**Problem to work on:** Would you please output the lines of the data below from the one containing "For every named" to the end, exactly and with nothing added?

**Source data:**
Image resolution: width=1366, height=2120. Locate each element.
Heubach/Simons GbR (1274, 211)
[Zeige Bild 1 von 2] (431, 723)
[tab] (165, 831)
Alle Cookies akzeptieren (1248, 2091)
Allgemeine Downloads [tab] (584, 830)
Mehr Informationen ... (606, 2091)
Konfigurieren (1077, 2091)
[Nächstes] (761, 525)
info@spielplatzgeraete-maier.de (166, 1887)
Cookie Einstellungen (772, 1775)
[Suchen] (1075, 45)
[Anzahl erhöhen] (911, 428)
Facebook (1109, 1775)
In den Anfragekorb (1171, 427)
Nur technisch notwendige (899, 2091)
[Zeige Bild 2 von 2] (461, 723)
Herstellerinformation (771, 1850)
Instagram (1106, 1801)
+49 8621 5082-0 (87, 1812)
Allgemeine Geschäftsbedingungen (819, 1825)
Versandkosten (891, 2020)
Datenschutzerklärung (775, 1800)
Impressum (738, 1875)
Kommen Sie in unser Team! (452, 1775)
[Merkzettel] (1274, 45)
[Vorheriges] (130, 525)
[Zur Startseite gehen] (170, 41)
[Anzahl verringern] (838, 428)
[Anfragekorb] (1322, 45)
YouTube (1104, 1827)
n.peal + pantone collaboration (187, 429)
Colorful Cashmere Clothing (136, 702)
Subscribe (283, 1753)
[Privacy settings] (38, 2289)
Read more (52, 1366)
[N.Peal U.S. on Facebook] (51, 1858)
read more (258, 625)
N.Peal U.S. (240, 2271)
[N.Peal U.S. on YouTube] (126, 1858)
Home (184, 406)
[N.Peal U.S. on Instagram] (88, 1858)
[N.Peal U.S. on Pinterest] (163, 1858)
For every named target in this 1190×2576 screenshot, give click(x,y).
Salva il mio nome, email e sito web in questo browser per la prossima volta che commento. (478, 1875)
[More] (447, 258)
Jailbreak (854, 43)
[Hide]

**Answer to this task:**
For every named target in this 1190×2576 screenshot, give click(x,y).
Salva il mio nome, email e sito web in questo browser per la prossima volta che commento. (478, 1875)
[More] (447, 258)
Jailbreak (854, 43)
[Hide]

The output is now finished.